Joseph A. Insley, Daniel J. Sandin, and Thomas A. DeFanti
To acquire these images the person stands on a turntable, placed in front of a blue screen at a distance of ten feet from a video camera, which is at eye level. We preview the images and set the levels of the various parameters which are to be used in calculating the chroma key to drop out the background. Once these values are set, we record one revolution of the person turning on the turntable and capture the chroma key settings. Recording at 30fps for the 15 seconds required for one revolution results in a movie file consisting of 450 frames. A configuration file can later be used to specify the maximum number of images that should be used, as well as other pertinent information. This allows individual users to adjust parameters based on the specific hardware and memory capacities of the machine they are running on.
From this series of images, a different image is selected to represent the person to each eye. Which two images are to be used is calculated based on the positions of both the local and remote users in the space, and the direction that the remote user is facing. These images are then texture mapped onto two seperate polygons, each of which is rotated around the vertical axis toward the eye which is meant to see it.

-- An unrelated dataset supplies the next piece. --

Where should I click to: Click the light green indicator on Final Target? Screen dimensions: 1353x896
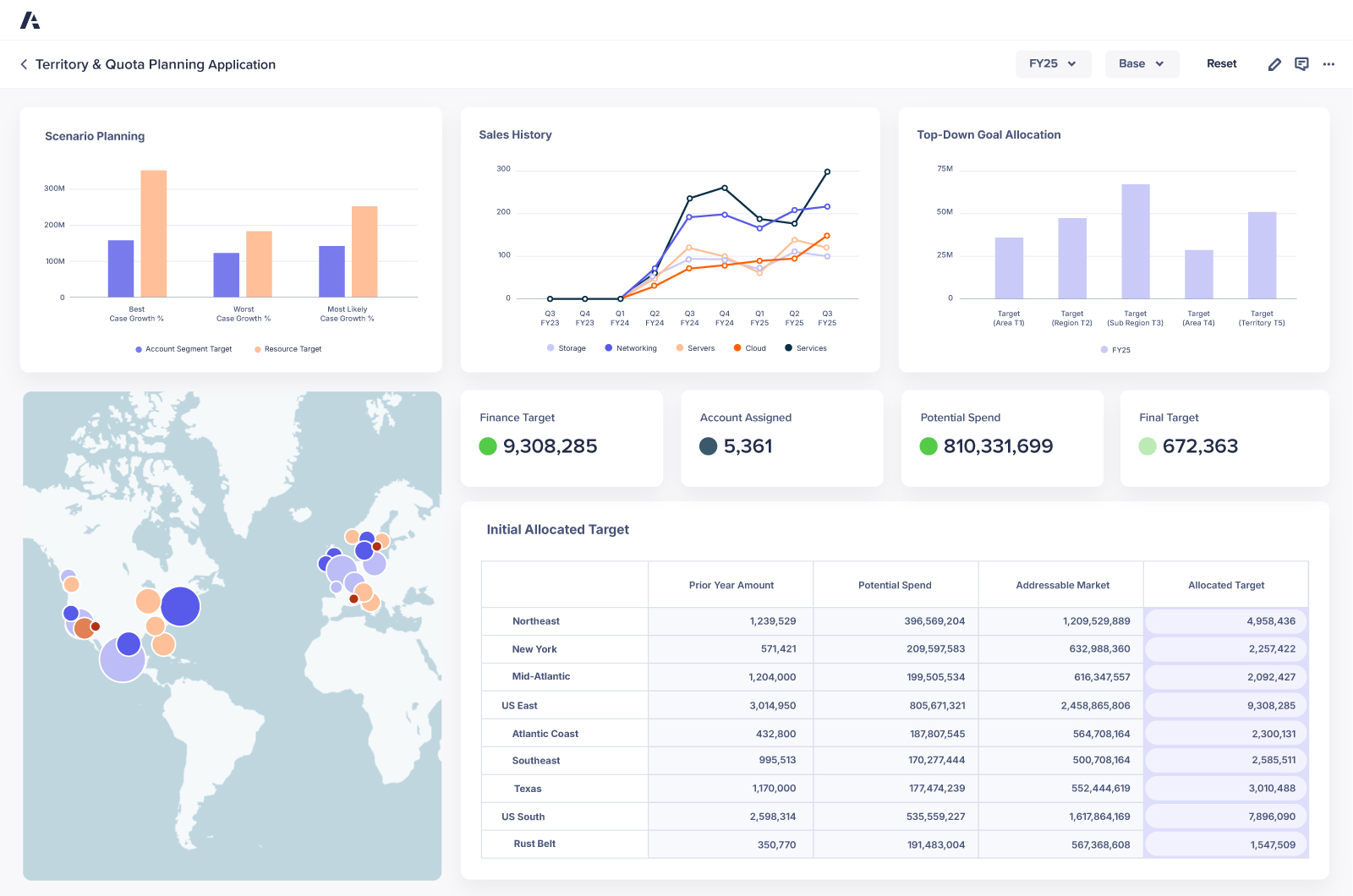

As we are not actually creating a three-dimensional model, but using two two-dimensional images to represent the avatars, not all depth cues are supported. Among those supported are convergence, binocular disparity, horizontal motion parallax, and occlusion. The proper perspective of the VideoAvatar is maintained in relation to the other objects in the modeled environment.
However, this does not hold true for vertical motion parallax, since the images were captured from a fixed distance at a fixed height. For this same reason, proper perspective within the model is not maintained. The correct perspective is achieved when the avatar is viewed from the same distance and height used in recording.
One of the more attractive features of the VideoAvatar Library is its ease of use. It utilizes the networking services of the CAVE Library, which provides the position and orientation of the head and hand of all networked users. This allows VideoAvatars to be added to existing CAVE programs by simply inserting a few function calls. They can also be used to represent other objects or agents whose position and orientation are supplied to the library by the programmer.
The VideoAvatars provide high quality, easily recognizable people for virtual environments. Because the people are generally static when they are recorded, they appear rather statue-esque, but provide significant information about where other users are located in the environment and where they are looking.
Since the images are static, they are unable to take advantage of some of the tracking information, which could be used to communicate through simple gestures such as nodding and pointing. Some life can be added to the avatars by having the person be in motion while they are being recorded. However, this could become problematic as the disparity between the two images used can often times be too great for fusion to take place. It also means that the position within the model is dependent upon the angle from which it is viewed. When networked audio is employed, the static images also fail to provide an indication of who is doing the talking.
Despite the limitations of using image-based versus model-based rendering techniques for the VideoAvatars, the results are stunningly realistic. The goal is to supply a range of avatars with varing capabilities. Future versions of the library will encorporate multiple positions within the avatar model and real-time live video in order to fulfill this goal.
The authors wish to acknowledge Dave Pape, Javier I. Girado, and Terry Franguiadakis for their valuable input to this research.